The Ontario-born head of General Motors Canada is moving to head Cadillac, the global automaker's luxury car division as part of a management rotation Wednesday.

Steve Carlisle will replace Johan de Nysschen, who is leaving effective immediately as head of the Cadillac group, as it prepares to bring out the XT4 — a compact utility vehicle.

"We appreciate Johan's efforts over the last four years in setting a stronger foundation for Cadillac," said General Motors president Dan Ammann said in a statement.

"Looking forward, the world is changing rapidly, and, beginning with the launch of the new XT4, it is paramount that we capitalize immediately on the opportunities that arise from this rate of change. This move will further accelerate our efforts in that regard."

Carlisle, a native of Woodstock, Ont., who began his career in 1982 as an engineering co-op student at GM's Oshawa Truck Plant, had risen through the ranks to become president of the Canadian operation in November 2014.

Unifor national president Jerry Dias said he considers Carlisle as an ally in protecting the Canadian operation, which includes Unifor-represented operations in several Ontario cities.

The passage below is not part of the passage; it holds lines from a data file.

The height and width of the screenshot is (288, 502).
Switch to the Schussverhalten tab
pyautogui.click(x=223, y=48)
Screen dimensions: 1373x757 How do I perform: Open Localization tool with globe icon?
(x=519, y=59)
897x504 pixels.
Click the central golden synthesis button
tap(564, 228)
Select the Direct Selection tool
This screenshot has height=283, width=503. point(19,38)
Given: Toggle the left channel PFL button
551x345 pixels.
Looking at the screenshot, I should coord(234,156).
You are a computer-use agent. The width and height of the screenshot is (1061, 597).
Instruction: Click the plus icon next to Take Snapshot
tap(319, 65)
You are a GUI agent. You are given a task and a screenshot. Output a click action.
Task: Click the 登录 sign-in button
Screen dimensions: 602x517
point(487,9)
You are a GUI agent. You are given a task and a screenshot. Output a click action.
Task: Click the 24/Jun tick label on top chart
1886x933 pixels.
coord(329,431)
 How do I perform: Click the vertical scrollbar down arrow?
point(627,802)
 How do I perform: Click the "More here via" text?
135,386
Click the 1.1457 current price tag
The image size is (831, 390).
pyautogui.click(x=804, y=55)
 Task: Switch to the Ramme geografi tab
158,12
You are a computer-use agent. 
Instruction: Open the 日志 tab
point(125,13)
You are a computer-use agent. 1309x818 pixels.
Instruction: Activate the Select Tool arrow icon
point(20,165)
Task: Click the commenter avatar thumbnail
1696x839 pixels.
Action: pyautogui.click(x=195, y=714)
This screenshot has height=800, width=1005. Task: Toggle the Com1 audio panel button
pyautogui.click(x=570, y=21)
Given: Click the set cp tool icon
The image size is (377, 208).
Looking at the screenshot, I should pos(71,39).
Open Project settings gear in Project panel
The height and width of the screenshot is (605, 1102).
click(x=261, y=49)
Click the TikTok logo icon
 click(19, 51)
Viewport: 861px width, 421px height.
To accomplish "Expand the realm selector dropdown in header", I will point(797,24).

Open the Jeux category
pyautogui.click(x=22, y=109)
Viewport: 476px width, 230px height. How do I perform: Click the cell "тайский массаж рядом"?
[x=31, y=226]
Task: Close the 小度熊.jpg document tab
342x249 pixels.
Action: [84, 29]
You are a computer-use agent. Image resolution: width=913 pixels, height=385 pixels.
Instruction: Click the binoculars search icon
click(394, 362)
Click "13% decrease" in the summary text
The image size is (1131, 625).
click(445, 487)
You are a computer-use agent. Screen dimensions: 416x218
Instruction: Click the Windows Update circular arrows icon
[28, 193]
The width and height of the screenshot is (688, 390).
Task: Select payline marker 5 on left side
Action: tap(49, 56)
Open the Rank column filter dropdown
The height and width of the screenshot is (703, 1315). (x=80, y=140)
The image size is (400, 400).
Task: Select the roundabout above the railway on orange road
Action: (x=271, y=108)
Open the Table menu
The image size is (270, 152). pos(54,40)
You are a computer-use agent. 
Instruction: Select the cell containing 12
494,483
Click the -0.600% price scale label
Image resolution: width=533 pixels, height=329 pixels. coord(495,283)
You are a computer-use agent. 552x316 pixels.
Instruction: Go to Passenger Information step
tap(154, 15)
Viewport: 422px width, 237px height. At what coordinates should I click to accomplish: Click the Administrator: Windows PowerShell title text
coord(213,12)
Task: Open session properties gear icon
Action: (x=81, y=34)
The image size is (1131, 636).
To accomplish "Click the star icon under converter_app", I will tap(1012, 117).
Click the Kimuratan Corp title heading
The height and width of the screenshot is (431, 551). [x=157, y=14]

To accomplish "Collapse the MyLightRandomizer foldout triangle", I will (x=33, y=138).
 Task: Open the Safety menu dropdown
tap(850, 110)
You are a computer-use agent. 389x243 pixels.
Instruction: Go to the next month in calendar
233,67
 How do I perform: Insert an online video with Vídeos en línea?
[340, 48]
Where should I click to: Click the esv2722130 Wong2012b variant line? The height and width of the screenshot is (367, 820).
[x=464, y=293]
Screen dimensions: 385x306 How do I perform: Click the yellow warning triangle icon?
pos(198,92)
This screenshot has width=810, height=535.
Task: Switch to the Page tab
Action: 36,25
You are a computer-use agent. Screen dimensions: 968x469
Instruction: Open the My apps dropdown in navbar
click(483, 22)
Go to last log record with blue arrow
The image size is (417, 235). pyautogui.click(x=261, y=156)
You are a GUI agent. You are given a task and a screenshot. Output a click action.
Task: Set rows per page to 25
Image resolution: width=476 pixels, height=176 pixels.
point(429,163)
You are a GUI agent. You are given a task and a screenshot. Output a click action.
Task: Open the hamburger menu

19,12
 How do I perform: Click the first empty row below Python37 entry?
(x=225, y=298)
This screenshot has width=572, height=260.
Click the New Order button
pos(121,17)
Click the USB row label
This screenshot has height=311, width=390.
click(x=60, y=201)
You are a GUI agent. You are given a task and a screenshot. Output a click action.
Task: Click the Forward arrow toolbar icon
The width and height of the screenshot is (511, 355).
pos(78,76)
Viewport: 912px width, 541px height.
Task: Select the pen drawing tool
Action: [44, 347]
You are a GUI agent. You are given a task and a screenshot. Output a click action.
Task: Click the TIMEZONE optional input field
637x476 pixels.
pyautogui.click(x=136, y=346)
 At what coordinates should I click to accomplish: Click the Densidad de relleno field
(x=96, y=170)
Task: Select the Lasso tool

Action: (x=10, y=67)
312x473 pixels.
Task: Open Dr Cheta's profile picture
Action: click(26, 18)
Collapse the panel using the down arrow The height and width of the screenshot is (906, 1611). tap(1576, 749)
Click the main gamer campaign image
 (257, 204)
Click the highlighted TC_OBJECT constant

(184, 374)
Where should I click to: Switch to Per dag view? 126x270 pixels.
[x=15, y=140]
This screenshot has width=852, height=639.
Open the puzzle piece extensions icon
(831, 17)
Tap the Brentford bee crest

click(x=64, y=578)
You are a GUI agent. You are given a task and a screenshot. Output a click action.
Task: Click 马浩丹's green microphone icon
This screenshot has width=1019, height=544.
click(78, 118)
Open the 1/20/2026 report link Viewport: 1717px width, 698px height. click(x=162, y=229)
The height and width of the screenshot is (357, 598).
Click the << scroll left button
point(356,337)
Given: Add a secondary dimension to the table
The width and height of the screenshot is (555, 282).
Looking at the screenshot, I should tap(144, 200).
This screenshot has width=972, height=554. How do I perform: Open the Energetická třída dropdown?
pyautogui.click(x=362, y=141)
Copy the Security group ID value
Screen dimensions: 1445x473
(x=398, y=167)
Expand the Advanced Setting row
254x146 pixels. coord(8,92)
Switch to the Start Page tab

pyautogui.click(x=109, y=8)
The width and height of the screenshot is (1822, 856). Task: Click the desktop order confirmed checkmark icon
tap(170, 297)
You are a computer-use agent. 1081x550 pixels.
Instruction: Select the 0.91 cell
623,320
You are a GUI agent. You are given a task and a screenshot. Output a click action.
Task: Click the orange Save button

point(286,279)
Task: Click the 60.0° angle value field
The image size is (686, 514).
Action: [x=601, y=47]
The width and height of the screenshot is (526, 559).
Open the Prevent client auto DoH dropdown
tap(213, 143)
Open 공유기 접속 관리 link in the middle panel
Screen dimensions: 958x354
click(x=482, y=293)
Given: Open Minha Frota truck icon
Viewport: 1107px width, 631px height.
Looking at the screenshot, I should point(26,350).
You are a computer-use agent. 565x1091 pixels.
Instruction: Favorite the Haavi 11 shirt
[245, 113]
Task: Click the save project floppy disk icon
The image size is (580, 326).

Dias said the Oshawa complex, where GM Canada has its headquarters, was headed for closure in June of this year, but Carlisle was determined that it wouldn't close under his watch.

"For me, it was imperative, during the 2016 contract negotiations, to have someone who I believed was an ally and who was looking for a solution," Dias said in a telephone interview.

"There was always an element of comfort knowing the head of GM Canada was actually a Canadian."

Carlisle's replacement as president of GM Canada is Travis Hester, who began his GM career in 1995 in Australia. Since moving to the United States in 2005, Hester has had engineering positions in the U.S. and China. He became GM's vice-president for global product programs in 2016.

Dias said Carlisle's appointment to head Cadillac will raise his profile and influence within General Motors headquarters in Detroit and that "would be a huge benefit for us."

GM Canada and other automakers are grappling with uncertainty surrounding the NAFTA trade talks and a period of rapid technological change.

Under Carlisle's leadership, GM Canada has made a number of moves to keep the operation at the forefront of technological innovations while retaining some of its traditional manufacturing operations.

In January, the company officially opened a software development operation in Markham, Ont., north of Toronto, that is part of GM's plans for driverless vehicles. Among the Markham team's projects is Super Cruise, an automated driving technology used in Cadillac's new generation.